Dido

    {grate 2}

    After the radio wave of raucous M.I.A. world-beats and bopping Natasha Bedingfield popcorn, it’s a refreshing to hear a Brit LP as moody and spaced out as Dido’s Safe Trip Home. Though her trusty brand of cool, crisp vocalizations — popularized by Eminem’s song “Stan” — feigns a smooth transition from her sold-out Life For Rent tour, the album introduces a major plot twist: a prematurely introspective, cheesy, aged (dare I say old?) Dido. While her four-year sabbatical might explain her sudden need for soulful reflections, it doesn’t excuse the 36-year-old’s vapid, vaguely adolescent lyrics and trite orchestral dramatics.

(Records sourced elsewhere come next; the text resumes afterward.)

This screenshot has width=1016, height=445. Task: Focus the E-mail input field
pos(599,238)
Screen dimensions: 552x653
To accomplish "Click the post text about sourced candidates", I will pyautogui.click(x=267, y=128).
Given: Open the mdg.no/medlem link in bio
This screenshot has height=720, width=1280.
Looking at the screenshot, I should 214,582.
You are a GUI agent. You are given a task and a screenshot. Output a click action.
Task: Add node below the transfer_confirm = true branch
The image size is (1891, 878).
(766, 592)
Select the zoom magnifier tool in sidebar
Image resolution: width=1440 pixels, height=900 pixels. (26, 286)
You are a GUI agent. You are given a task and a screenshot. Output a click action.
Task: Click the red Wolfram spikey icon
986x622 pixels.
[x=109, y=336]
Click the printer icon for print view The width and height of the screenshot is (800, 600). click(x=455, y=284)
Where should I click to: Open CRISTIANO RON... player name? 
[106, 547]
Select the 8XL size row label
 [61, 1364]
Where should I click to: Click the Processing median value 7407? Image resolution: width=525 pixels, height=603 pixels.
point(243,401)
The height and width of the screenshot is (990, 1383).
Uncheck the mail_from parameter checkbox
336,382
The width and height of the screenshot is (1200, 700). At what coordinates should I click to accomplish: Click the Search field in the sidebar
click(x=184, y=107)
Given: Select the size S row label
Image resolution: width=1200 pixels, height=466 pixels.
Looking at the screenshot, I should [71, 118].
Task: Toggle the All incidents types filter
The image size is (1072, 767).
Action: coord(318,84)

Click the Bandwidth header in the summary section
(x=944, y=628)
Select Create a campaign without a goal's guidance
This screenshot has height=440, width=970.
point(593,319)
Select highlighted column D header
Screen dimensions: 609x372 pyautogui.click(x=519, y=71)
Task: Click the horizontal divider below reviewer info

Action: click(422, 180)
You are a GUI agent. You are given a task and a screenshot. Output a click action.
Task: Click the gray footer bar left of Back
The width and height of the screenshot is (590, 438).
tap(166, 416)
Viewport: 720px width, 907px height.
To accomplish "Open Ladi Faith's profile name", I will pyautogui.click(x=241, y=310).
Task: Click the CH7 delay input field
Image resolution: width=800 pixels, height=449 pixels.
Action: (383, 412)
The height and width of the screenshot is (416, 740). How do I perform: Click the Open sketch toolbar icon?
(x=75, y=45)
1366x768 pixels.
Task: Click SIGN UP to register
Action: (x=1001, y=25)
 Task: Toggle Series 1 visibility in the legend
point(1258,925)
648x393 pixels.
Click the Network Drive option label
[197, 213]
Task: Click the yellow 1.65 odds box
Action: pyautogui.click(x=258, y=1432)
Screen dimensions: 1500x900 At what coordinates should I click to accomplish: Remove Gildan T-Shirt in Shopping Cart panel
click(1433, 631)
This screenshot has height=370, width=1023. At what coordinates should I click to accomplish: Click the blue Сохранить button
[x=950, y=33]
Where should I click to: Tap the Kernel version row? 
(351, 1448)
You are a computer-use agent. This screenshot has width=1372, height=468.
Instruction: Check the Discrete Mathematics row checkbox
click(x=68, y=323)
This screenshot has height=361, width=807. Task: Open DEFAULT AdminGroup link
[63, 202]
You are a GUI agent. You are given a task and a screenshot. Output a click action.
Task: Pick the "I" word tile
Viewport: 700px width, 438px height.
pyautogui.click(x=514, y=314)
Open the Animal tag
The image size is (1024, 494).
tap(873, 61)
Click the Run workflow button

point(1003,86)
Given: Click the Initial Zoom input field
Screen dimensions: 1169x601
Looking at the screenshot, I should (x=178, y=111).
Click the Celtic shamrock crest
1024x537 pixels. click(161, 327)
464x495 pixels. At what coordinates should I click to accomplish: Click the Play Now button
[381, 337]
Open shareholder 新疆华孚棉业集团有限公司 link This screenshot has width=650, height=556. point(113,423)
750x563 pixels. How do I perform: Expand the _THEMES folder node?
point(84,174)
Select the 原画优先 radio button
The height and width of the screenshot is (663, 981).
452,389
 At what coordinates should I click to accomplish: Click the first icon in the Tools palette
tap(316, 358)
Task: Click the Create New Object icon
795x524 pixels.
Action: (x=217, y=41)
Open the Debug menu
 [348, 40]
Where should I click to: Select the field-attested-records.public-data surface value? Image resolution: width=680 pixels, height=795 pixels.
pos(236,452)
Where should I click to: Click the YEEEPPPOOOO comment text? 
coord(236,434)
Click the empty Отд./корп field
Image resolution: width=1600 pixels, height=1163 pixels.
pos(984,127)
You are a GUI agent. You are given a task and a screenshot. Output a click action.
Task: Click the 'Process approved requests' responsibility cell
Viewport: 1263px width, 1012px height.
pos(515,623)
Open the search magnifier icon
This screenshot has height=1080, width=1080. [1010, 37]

    Safe Trip Home’s first song, “Don’t Believe in Love,” dresses to impress with spare, jazzy vocals and raindrop-drum tapes, launching into a ’70s-pop chorus, greased up with unsuitably funky guitar and overworked strings. The single fails to encapsulate the album’s attempt at bare-boned honesty, pushing instead a let’s-redo-oldies approach. Ironically, on its evil-twin track “Never Want to Say it’s Love,” Dido proclaims: “I’ve made it through the restless phase,” referring to her multiplatinum debut No Angel, UK’s second-most-sold record of the 21st century. But when restless is replaced by shallow reminiscing, a la “I felt the same today/ As I was feeling yesterday/ It’ll be the same tomorrow,” fans expecting an open-road outlook might feel a bit shafted.

    “It Comes and It Goes” gets closest to recapturing Dido’s old momentum, complete with humming guitars, mounting violinplay and soft, introspective pauses describing how inspiration “breaks [her]/ when it goes.” The space-age, Brian-Eno influenced “Grafton Street” is stirred by haunting Celtic flutes and Dido’s cracked-crystal vocals, providing a little of the reflective vibe for which her entire LP yearns.

    Maybe after another world tour Dido can let go of her wrinkle worries and revisit the airy restlessness that once captured legions of dedicated fans.